Our challenge is to bring the climate so dramatically exemplified at the Symposium to our day-to-day campus life during the rest of the year. What can we do in our daily activities to contribute to a climate that supports teaching and learning? I have a few modest suggestions:

  • Make your passion for teaching and dedication to learning visible to your peers. At lunch, in department hallways, after faculty meetings are opportunities to show genuine interest in your colleagues’ teaching. Ask your peers how their classes are going. What’s working well? What struggles do they have? Exchange ideas and share your own successes as well as your struggles.
  • Ask a colleague to observe your teaching to give you some constructive feedback. Then offer to observe theirs in kind. (Note that CTLT can provide you with materials to inform and guide these observations).
  • If you are a DFSC or SFSC member, encourage and recognize those who attempt informed experimentation in their teaching techniques. Trying something new is inherently risky, but if we never move away from our comfort zone, our teaching effectiveness (and student learning) will stagnate. When a new method is based on learning theories or scholarly findings, it should be encouraged and recognized, whether or not the immediate outcomes (e.g., student evaluations) are as positive as hoped.
  • Join a teaching and learning community (TLC), either one of those on topics proposed each semester through CTLT or on a topic that you propose. Chances are you have colleagues across campus who share your interest. CTLT has a terrific list of TLCs proposed for spring semester (check our website for descriptions), and each includes modest resource support for materials such as book purchases for members. Faculty-proposed TLCs get the same support.
  • Share with colleagues the ideas and methods that you take away from CTLT workshops, and encourage colleagues to join you in future workshops. You can be a catalyst for a small cadre of peers in your department actively supporting each other on your journey toward better teaching. Chances are you will begin to attract other like-minded colleagues and find your group growing in size and value over time.
  • Bring a colleague or two to next year’s Symposium. It is always in early January on the Wednesday before the first day of Spring semester classes. Better yet, recruit colleagues this spring or summer for a teaching-related project that could be shared at a panel or presentation in next year’s Symposium.

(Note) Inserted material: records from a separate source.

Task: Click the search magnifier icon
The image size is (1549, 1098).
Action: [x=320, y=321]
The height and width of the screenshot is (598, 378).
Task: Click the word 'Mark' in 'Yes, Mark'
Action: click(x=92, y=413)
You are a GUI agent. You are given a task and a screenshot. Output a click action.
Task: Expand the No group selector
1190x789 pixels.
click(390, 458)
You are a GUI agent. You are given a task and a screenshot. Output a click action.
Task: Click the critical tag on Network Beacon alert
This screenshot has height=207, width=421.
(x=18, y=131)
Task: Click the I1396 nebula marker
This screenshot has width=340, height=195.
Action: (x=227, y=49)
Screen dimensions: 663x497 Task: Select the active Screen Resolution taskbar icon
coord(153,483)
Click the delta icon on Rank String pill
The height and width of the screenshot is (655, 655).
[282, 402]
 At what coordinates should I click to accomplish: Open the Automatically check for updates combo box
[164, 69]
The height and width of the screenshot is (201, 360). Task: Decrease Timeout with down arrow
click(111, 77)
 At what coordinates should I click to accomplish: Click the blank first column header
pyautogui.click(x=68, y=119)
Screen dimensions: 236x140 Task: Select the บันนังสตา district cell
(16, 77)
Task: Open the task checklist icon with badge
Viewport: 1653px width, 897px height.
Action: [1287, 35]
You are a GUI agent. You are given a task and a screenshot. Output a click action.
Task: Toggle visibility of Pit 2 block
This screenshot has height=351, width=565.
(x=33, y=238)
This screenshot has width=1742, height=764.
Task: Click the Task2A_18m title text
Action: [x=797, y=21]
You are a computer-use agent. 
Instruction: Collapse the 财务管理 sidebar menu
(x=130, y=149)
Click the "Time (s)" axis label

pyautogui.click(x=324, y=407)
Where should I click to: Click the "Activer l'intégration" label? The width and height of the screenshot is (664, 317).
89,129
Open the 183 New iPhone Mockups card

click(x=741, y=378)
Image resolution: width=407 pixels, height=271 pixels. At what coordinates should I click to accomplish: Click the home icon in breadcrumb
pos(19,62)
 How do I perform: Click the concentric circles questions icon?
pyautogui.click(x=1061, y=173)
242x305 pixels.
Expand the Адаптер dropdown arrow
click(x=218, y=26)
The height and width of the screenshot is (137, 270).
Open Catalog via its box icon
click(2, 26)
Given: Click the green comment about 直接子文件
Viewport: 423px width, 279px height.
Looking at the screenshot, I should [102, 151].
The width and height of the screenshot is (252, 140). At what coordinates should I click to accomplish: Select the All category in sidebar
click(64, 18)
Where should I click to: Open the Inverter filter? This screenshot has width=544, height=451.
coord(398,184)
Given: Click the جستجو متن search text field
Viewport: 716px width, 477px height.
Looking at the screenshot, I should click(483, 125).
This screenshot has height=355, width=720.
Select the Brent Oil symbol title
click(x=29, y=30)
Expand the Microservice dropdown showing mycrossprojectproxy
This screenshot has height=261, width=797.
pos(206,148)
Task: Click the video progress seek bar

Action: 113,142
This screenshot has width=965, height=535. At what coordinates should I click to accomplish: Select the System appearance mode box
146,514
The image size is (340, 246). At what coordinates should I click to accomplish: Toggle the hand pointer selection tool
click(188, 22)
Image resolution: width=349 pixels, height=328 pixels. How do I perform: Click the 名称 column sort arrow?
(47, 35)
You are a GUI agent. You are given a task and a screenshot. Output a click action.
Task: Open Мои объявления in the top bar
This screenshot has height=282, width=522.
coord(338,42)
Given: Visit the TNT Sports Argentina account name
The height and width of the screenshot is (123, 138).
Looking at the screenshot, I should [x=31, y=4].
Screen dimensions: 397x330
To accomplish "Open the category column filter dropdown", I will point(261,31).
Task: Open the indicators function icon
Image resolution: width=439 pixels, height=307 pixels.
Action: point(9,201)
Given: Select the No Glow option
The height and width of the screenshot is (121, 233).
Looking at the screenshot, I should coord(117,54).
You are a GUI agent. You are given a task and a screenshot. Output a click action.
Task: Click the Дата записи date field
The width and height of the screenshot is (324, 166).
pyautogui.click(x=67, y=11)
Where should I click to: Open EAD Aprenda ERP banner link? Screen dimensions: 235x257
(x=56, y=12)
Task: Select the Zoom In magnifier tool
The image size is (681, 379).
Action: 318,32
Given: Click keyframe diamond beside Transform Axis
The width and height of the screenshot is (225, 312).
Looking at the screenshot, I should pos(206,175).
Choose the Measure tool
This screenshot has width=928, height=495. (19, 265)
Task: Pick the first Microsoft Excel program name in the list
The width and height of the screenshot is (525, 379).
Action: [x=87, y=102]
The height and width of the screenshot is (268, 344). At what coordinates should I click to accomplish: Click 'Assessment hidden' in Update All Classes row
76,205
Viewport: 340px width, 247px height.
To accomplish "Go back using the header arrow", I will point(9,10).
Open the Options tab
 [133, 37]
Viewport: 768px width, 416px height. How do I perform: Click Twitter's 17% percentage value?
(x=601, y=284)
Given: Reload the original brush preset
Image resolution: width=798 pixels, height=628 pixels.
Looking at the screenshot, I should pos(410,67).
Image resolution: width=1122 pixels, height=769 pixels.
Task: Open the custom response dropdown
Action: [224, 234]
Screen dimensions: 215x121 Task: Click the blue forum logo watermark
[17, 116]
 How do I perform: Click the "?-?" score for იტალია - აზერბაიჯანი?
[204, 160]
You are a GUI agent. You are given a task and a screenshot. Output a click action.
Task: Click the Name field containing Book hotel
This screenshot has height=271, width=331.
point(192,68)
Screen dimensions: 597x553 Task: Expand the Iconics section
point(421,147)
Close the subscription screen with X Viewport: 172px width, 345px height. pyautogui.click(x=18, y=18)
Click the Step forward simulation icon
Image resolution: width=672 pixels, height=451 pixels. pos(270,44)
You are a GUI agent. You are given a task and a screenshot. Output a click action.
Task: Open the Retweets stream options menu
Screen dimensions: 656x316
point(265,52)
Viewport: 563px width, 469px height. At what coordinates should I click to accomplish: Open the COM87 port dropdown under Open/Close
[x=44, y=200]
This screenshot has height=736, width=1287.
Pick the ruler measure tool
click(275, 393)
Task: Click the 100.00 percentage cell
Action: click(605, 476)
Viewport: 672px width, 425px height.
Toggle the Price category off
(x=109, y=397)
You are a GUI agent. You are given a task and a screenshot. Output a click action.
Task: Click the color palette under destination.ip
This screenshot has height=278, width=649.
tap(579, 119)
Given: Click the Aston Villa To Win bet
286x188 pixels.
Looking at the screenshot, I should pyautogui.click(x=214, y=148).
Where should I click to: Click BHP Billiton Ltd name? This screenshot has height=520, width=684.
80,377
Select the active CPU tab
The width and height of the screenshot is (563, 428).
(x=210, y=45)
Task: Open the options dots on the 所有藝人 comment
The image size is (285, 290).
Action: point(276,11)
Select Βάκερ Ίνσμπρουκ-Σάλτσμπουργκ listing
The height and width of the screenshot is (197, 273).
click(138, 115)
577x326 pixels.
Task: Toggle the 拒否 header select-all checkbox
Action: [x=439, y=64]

If you are fortunate to be in a department or school where striving for better teaching is the norm and a point of pride among your peers, any of these will surely enhance your local climate. If, however, you happen to be in a setting that has been less supportive of (or at least indifferent to) better teaching, these steps are even more important as a way to create a warmer local climate. Like the weather, complaining about it does little good – but unlike the weather, you can do something about it.

And take heart, for you are definitely not alone. The growing turnout and genuine enthusiasm that pervades each year’s Symposium, as well as extraordinary participation in CTLT’s professional development programs throughout the year, demonstrates that ISU’s climate for teaching and learning is most definitely in a long-term and irreversible warming trend.

Patrick O’Sullivan is director of the Center for Teaching, Learning & Technology.